The script (script.sh) is defined within a ConfigMap and mounted in the path /home/script. Notice that permissions for the same can be specified while mounted, via the defaultMode directive. Analyzing the bash script, it can be noticed that each particular key of the secret is accessible as an individual file in /etc/usrpwd/username and /etc/usrpwd/password.

kind: ConfigMap 
apiVersion: v1 
metadata:
  name: cm-script
  labels:
    app: apache
data:
  #This script modifies the default httpd page with parameters extracted from secrets and configmaps
  index.sh: |
   #!/bin/bash
   user=$(cat /etc/usrpwd/username)
   pass=$(cat /etc/usrpwd/password)
   #  Avoids more than three entries
   if [[ $( cat /app/index.html | grep -i generated | wc -l ) -eq 3 ]]; then
     rm /app/index.html
   fi
   cat << EOF >> /app/index.html
   <html><body><h1>KUBES&CLOUDS</h1>
   <h2>Username: ${user}</h2>
   <h2>Password: ${pass}</h2>
   <h2>Environment Variable: ${ENV_VAR}</h2>
   <h3>Generated by: $(hostname)</h3></body></html>
   EOF

What can I do with all these YAMLs?

Let’s put the concepts we have just discussed into practice. You can find the entire example code in k8sbasics repo. If you want to try it in your own computer you should first install Minikube. Once you get it, just follow the commands below.

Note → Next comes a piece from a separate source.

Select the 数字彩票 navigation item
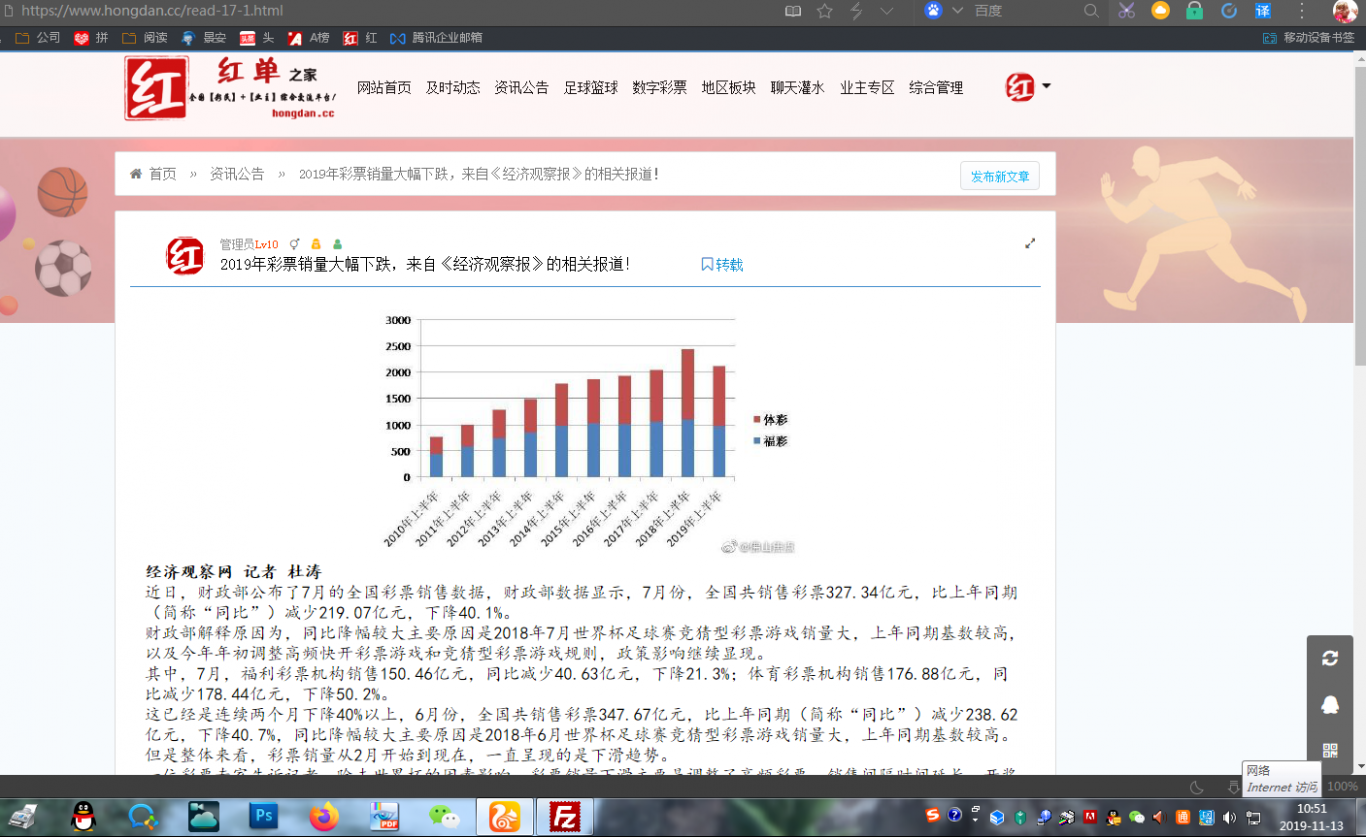 point(659,87)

git clone https://github.com/mifonpe/k8sbasics.git
cd k8sbasics
kubectl apply -f .

After applying the Kubernetes manifests, resources will be created on the cluster. The image below shows some of the main resources defined. Three pods were created, each one containing a single container. Notice how the ReplicaSet keeps track of the desired number of pods and the number of pods that are currently running and ready.

Secrets and configMaps are present in the cluster too:

NOTE: For this example to run and in order to make it accessible from your own web browser, there is a slight modification regarding the service. In this case, we will be using the service type known as NodePort, which attaches a port of the underlying host where the pod is run to the service. Thereby, by using your own IP (or localhost) and this port, the application can be tested.

apiVersion: v1
kind: Service
metadata:
  name: httpd-service
  labels:
    app: apache
spec:
  selector:
    app: apache
  type: NodePort
  ports:
    - protocol: TCP
      nodePort: 31282
      port: 8080
      targetPort: 8080
      name: http

Voilà! As explained before, thanks to the NodePort, we can access the web server app via localhost. Notice how each single container (the pod name is directly shown on the webpage) read exactly the same data, both from the ConfigMap and the secret, and wrote it to the common PV, so that all three containers serve the same content.

Extra: What about persistent applications?

There are some situations in which Deployments are not a suitable solution. All the pods in a Deployment are created from the same specification and they are interchangeable in terms of scheduling. This means that there is not a specific ordering between pods. Thus, stateful applications in which each pod needs to be uniquely identified, even if they are recreated, can’t be implemented this way. StatefulSets are used for this purpose. They assign a unique and incremental number to each pod created, starting from 0, which is used to generate also unique network IDs. When a StatefulSet is applied on a cluster, it creates the pods and its associated resources in order, starting by 0, and if any of the pods fails, it won’t deploy the next one.

Furthermore, a StatefulSet ensure data persistence even when it is deleted or scaled down, as the storage volumes associated to pods will remain unless they are explicitly deleted. There is an important difference between StatefulSets and Deployments in terms of persistent volumes: as pods get unique identifiers when created form a StatefulSet, some of their associated resources such as PVs and PVCs also do. Thus when using a StatefulSet with N pods, N different volumes will be mounted. Conversely to what we saw in our example, pods will not share the same volume, as you can see in the image below.

![](/assets/img/imported/sts.png)

Simple k8s StatefulSet

We’ll discuss StatefulSets in upcoming articles, but for the moment, just keep in mind the main differences with Deployments.